However, Linux is very good for several applications: file and print servers, Web servers, low-cost number crunchers for scientific computing, and inexpensive, limited-function "thin" client computers.
Missing from Linux are high-availability features that would let one Linux server step in and take over if another failed; full-fledged support for computers with multiple processors; and a "journaling" file system that is necessary to quickly reboot a crashed machine without having to laboriously reconstruct the computer's system files, the study said.
"In multi-site, multi-departmental operations, where disruptions would significantly affect [business], conventionally developed Unix systems still have an advantage," said Tony Iams of D.H Brown.

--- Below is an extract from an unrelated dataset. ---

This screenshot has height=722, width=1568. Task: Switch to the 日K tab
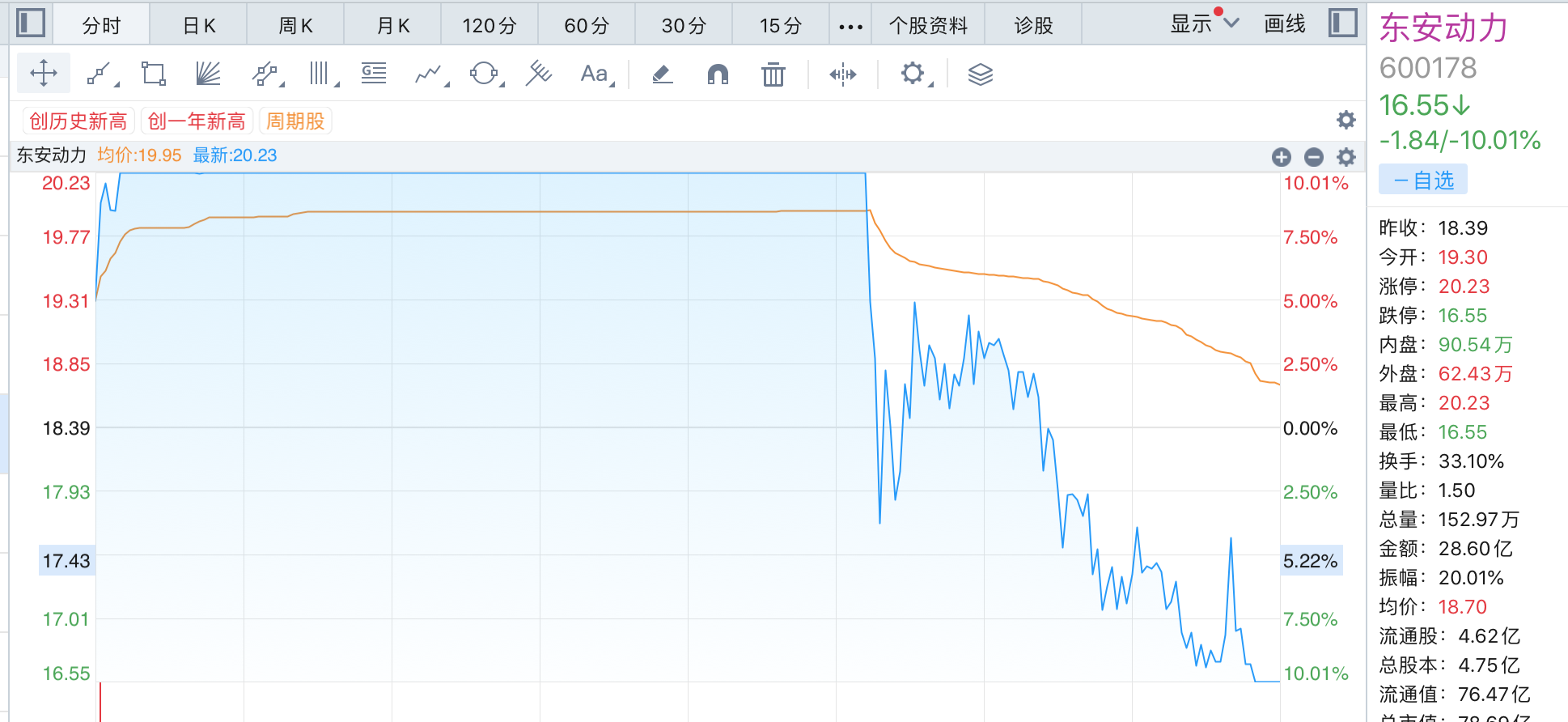point(199,26)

However, D.H. Brown didn't assess either the operating system's cost or its stability, Iams noted. Though there is plenty of anecdotal evidence that Linux is fairly crashproof, hard data on the subject is missing, he said.
One area where Linux pulls ahead of other operating system is with the Linuxconf Web-based management system that Red Hat ships with its Linux package. "That is a tremendously powerful feature," Iams said. "Web-based management is definitely the future."
Regarding the ability to handle symmetrical multiprocessing (SMP), the ability to split tasks up among several processors, Iams said Linux is just getting its feet wet.
"It boots, yes. But that's simply step one on a long path to have credible high-end SMP support," he said.
Another limitation is in file sizes and the amount of memory Linux can handle. Currently Linux can't use more than 2 gigabytes of memory, and in some cases only 1 GB. Windows NT, on the other hand, can address 4 GB of memory, and conventional Unix versions can address as much as 128 GB in the case of Silicon Graphics' Irix.
In the study, Red Hat edged out Caldera, with higher ratings for Internet functions, system management, and enterprise services such as Java, network security, virtual private networks, or directory services.